» **Instruction**: Rename "Affiliations" to "Memberships" in the part of the listing that opens with the line containing "Given: Select the arrow Select/Transform tool" and closes with the line containing "click(x=893, y=1196)", and return only that part with every other word left unchanged.

+ + +

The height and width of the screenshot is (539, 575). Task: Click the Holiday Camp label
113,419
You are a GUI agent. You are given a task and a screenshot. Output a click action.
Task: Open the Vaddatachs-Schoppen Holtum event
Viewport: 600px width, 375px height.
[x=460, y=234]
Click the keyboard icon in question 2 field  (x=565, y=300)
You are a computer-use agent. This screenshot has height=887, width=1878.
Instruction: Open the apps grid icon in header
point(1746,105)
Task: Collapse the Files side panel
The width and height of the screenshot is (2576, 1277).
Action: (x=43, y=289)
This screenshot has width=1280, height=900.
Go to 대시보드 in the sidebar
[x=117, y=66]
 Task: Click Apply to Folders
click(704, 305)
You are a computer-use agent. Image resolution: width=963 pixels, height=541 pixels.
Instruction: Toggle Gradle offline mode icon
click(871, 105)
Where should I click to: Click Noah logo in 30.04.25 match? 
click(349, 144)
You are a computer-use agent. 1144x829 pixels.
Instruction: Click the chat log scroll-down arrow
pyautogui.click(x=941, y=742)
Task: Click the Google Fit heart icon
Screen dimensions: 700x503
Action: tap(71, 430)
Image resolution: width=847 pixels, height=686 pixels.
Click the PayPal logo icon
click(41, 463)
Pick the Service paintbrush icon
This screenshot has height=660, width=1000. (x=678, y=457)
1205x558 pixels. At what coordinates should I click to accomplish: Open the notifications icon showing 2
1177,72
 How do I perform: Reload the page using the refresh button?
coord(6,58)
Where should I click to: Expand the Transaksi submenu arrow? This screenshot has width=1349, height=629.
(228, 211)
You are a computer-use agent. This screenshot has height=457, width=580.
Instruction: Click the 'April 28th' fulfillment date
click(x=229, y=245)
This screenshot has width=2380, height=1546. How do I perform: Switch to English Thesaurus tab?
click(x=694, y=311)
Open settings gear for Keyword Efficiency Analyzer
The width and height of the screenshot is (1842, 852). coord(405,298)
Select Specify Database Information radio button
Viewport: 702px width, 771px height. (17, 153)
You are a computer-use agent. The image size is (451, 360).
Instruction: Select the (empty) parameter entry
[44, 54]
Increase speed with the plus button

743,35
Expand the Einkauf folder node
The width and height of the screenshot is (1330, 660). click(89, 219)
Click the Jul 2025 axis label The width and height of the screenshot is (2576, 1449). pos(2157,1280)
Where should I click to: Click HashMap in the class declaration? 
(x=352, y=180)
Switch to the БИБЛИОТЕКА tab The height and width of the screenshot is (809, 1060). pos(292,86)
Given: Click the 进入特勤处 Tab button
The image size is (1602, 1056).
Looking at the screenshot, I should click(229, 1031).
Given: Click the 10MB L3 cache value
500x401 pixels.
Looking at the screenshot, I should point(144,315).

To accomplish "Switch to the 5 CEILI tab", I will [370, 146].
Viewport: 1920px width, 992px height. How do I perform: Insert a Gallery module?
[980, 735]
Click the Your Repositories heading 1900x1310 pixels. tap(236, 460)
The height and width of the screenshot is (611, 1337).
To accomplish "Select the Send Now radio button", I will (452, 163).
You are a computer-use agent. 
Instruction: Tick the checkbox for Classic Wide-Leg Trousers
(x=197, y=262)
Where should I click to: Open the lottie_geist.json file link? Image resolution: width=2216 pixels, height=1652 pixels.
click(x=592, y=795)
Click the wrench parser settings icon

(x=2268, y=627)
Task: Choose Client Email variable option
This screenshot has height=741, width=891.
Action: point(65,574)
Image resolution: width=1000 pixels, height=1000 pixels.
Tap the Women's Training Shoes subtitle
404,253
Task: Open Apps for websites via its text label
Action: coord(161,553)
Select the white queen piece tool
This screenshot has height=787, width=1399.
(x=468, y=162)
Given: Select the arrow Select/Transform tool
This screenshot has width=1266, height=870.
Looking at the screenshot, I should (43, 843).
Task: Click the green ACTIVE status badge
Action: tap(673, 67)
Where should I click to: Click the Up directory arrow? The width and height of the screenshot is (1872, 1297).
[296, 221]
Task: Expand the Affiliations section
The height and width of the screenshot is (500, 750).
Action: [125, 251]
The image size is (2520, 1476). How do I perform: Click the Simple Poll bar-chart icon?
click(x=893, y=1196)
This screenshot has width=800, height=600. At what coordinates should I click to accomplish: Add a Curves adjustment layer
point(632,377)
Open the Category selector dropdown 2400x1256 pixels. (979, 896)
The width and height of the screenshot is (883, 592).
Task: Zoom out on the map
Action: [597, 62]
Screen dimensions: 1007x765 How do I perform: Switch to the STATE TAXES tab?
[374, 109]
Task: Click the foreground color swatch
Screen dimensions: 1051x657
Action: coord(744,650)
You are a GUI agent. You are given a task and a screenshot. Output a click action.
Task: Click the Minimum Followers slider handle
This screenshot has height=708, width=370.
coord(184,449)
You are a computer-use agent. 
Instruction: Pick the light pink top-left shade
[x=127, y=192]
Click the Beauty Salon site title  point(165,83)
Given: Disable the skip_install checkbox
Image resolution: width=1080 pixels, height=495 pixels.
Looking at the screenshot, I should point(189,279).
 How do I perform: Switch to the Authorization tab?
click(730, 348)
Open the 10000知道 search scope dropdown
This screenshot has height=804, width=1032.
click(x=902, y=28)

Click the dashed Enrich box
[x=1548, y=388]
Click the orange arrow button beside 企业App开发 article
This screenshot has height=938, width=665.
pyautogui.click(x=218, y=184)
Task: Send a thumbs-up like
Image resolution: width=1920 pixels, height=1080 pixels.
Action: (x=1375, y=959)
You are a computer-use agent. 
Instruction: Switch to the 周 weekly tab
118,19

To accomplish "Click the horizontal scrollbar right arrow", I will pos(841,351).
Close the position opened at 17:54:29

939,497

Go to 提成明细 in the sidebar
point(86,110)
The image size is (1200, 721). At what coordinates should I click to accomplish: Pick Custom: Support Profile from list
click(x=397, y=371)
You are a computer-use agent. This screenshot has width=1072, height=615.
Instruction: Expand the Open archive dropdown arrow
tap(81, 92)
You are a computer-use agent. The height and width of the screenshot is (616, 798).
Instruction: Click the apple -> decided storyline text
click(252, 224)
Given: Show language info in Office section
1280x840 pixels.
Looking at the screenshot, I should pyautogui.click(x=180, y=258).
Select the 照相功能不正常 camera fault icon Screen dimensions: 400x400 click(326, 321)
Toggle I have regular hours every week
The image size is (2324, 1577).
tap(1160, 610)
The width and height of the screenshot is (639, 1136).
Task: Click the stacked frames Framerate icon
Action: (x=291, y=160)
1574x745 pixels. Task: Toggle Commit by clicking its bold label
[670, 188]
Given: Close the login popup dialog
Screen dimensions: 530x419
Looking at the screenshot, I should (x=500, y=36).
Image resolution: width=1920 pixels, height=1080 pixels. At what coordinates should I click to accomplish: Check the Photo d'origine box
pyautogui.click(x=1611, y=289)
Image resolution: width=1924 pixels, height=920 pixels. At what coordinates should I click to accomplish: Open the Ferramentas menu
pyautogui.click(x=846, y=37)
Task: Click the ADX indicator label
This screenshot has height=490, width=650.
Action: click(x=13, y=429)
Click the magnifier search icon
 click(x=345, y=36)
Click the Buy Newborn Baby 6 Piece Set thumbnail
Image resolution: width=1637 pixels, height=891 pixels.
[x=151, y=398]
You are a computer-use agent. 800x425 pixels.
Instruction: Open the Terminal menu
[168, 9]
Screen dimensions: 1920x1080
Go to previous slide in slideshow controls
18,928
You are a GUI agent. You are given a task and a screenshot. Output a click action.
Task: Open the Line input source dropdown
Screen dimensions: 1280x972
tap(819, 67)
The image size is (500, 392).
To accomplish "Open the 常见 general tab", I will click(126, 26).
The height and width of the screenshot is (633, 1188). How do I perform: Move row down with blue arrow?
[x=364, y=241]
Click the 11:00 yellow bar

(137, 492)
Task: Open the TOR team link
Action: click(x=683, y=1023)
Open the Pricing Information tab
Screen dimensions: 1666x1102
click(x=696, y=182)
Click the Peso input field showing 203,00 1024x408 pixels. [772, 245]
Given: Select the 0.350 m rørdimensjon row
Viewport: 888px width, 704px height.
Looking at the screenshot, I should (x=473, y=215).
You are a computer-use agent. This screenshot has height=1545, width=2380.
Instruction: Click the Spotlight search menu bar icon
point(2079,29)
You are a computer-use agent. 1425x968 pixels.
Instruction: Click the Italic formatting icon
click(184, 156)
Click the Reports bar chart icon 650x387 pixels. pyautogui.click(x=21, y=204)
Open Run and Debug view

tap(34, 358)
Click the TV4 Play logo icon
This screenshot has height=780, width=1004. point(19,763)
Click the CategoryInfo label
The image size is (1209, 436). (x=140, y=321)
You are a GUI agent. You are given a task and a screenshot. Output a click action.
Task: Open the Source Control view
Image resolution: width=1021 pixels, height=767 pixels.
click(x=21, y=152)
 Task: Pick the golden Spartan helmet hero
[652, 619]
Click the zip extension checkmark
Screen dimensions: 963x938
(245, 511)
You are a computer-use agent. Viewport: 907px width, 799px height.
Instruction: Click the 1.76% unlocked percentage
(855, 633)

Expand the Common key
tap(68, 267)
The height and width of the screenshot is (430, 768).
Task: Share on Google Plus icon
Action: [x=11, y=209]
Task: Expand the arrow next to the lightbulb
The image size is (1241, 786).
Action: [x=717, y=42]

+ + +

» **Completed exercise**:
Given: Select the arrow Select/Transform tool
This screenshot has width=1266, height=870.
Looking at the screenshot, I should (43, 843).
Task: Click the green ACTIVE status badge
Action: tap(673, 67)
Where should I click to: Click the Up directory arrow? The width and height of the screenshot is (1872, 1297).
[296, 221]
Task: Expand the Memberships section
The height and width of the screenshot is (500, 750).
Action: [125, 251]
The image size is (2520, 1476). How do I perform: Click the Simple Poll bar-chart icon?
click(x=893, y=1196)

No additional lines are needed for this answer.